__Task to carry out__
The answer must consist of every line from the entries below that contains the word "column".

__Data listing__
#####
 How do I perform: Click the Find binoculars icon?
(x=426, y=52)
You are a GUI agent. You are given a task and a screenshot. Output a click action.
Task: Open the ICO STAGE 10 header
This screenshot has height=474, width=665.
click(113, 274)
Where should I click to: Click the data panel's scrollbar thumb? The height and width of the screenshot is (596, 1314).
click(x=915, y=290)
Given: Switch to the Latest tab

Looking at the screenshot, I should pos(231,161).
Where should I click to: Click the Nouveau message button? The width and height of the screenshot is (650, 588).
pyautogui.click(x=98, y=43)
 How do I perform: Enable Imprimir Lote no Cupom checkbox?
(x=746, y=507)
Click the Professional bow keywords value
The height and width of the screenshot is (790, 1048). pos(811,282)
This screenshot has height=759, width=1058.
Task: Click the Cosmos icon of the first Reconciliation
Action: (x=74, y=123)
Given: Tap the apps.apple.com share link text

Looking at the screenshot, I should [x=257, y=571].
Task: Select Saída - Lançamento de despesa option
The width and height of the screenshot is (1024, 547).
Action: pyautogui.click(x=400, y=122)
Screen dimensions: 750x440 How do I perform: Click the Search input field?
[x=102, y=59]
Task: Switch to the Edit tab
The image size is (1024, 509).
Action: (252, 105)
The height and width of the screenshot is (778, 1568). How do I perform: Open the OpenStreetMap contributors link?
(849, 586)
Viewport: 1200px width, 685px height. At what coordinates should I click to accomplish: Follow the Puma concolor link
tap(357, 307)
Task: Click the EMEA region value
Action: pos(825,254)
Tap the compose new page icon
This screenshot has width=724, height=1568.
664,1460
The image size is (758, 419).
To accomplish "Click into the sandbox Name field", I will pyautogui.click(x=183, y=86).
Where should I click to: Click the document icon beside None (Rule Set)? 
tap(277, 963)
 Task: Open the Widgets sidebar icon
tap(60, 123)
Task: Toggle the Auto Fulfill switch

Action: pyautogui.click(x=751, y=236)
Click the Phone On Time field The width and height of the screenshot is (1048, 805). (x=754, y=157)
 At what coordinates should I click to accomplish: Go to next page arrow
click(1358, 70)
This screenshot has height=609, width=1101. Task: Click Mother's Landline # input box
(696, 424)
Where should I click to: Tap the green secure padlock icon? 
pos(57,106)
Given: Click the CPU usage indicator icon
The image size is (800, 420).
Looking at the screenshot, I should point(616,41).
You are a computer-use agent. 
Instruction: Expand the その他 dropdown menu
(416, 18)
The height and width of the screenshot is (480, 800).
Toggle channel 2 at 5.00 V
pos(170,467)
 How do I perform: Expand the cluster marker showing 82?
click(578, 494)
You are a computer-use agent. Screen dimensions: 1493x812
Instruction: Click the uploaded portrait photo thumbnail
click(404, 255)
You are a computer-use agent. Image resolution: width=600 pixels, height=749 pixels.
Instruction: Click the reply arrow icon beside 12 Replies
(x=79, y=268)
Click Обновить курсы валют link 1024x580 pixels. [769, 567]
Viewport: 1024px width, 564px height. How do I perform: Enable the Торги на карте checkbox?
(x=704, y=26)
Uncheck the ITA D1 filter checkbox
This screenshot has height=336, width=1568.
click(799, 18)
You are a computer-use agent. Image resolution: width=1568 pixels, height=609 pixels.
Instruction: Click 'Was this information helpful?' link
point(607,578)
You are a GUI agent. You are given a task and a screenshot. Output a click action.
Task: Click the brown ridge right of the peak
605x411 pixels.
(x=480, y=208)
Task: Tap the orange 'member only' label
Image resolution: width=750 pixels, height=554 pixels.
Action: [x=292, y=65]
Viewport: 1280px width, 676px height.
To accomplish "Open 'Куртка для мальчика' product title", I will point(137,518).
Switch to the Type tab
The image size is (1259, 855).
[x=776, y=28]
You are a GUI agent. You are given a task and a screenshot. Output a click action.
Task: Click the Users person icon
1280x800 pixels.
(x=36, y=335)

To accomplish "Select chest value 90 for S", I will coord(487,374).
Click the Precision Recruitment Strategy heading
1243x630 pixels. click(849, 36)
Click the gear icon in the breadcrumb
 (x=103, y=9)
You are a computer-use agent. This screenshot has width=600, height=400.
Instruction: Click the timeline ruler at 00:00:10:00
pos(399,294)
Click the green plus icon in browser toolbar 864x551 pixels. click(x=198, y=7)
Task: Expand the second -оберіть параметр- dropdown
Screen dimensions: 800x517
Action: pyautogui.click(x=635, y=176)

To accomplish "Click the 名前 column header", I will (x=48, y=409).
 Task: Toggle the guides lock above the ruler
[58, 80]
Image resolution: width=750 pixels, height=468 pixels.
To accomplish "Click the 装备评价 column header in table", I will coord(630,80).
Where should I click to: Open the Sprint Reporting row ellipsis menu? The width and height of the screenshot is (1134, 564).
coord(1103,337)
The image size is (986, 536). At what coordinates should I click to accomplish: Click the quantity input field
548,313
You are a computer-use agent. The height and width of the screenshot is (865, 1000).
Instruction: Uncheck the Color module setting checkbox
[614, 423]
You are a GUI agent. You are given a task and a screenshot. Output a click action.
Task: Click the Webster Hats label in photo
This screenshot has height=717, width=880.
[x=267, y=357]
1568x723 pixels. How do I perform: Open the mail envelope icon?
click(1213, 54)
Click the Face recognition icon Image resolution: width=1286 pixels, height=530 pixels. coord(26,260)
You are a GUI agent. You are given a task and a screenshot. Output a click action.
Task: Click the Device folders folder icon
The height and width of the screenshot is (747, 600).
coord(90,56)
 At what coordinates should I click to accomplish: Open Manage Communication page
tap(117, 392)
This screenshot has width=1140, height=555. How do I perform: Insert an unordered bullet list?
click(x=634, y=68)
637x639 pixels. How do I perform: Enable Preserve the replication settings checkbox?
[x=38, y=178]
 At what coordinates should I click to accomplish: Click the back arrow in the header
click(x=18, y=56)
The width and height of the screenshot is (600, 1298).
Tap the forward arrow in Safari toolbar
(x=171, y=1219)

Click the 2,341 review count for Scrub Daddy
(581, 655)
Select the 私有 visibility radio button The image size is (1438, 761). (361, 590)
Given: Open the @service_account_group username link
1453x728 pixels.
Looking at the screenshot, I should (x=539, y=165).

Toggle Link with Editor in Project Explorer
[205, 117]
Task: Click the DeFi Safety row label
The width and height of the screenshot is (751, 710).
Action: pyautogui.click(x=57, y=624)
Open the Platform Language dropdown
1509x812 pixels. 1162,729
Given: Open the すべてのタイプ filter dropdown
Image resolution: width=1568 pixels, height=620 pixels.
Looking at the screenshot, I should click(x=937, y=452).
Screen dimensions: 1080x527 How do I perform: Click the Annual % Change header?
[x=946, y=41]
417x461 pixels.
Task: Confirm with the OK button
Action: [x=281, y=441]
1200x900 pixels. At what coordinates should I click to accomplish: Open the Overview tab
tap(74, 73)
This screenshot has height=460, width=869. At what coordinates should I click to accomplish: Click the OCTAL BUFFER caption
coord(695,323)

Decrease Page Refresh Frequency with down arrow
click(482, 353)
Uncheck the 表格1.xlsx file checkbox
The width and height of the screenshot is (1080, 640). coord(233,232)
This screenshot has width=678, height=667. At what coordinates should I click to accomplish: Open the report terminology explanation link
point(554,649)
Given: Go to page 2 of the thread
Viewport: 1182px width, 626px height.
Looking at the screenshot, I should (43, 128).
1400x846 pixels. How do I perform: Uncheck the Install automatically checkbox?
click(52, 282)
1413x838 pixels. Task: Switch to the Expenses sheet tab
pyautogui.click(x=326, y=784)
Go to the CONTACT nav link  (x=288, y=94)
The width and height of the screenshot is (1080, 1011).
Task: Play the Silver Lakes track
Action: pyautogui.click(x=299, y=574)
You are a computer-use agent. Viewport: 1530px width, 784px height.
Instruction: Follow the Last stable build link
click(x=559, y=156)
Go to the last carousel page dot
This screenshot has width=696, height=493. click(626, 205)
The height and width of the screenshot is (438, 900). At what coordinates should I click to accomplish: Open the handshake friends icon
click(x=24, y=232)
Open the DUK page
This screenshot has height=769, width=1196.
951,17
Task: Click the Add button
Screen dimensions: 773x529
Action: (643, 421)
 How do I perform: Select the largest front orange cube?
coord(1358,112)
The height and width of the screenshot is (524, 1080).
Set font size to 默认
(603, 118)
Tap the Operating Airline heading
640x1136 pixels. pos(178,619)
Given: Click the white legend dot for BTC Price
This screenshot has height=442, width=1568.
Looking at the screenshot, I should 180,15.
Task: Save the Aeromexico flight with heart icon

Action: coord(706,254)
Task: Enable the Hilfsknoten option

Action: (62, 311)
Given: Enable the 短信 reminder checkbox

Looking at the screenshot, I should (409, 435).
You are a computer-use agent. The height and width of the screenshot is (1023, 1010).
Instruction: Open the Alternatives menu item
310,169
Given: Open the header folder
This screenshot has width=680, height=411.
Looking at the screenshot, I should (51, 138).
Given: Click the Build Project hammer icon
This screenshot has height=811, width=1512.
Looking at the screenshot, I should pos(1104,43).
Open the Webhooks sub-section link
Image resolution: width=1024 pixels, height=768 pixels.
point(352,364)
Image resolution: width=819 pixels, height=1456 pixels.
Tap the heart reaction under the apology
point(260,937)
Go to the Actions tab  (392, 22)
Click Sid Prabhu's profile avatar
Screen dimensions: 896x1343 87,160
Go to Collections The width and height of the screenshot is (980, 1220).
#####
__Response__
To accomplish "Click the 名前 column header", I will (x=48, y=409).
To accomplish "Click the 装备评价 column header in table", I will coord(630,80).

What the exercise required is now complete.